Domani comincia il 25° Salone Internazionale del Libro di Torino. Host sarà presente e cercherà di raccontarvi gli appuntamenti più belli, anche per chi non sarà qui.
Il filo rosso che guiderà gli eventi è “Primavera digitale” .
Ma, da quando nei primi anni ’80 la “rivoluzione digitale” ha modificato il modo di vivere delle persone…
Da quando nel 1989 Tim Berners Lee, il fisico inglese che voleva creare un modo per permettere ai ricercatori del CERN di condividere la loro documentazione, creò in sordina il World Wide Web…
Da quando nel 1993 Marc Andreessen rese disponibile in rete Mosaic (il primo browser)…
Dall’esplosione del fenomeno Apple…
Dall’avvento, nel primo lustro del 2000, di Myspace e Facebook, Twitter e la socialsfera tutta che ha modificato la nostra comunicazione, le nostre relazioni e la nostra visione del mondo… di acqua ne è passata sotto i ponti e la tecnologizzazione è ormai un fenomeno di massa.
E allora siamo ancora in una fase germinale del mondo digitale?

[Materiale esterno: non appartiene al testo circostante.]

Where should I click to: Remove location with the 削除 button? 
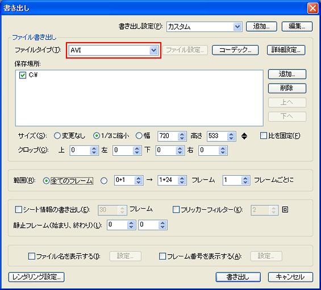[287, 88]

Siamo di fronte a una maturità tecnologica, ma la nostra cultura digitale è ancora nella sua primavera?
O, effettivamente, viste le potenzialità e la velocità innovative, siamo ancora e davvero in una vera, prima, fase di una rivoluzione che sarà ricordata come uno sconvolgimento pari a quello portato dalla macchina a vapore e la rivoluzione industriale?